= Records to use =
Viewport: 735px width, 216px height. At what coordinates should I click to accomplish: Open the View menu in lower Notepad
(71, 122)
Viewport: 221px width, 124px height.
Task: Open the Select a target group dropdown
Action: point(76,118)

= Work instructions =
How many lines in the rows above contain the string "width"? Reply with the number alone.

= Solution below =
2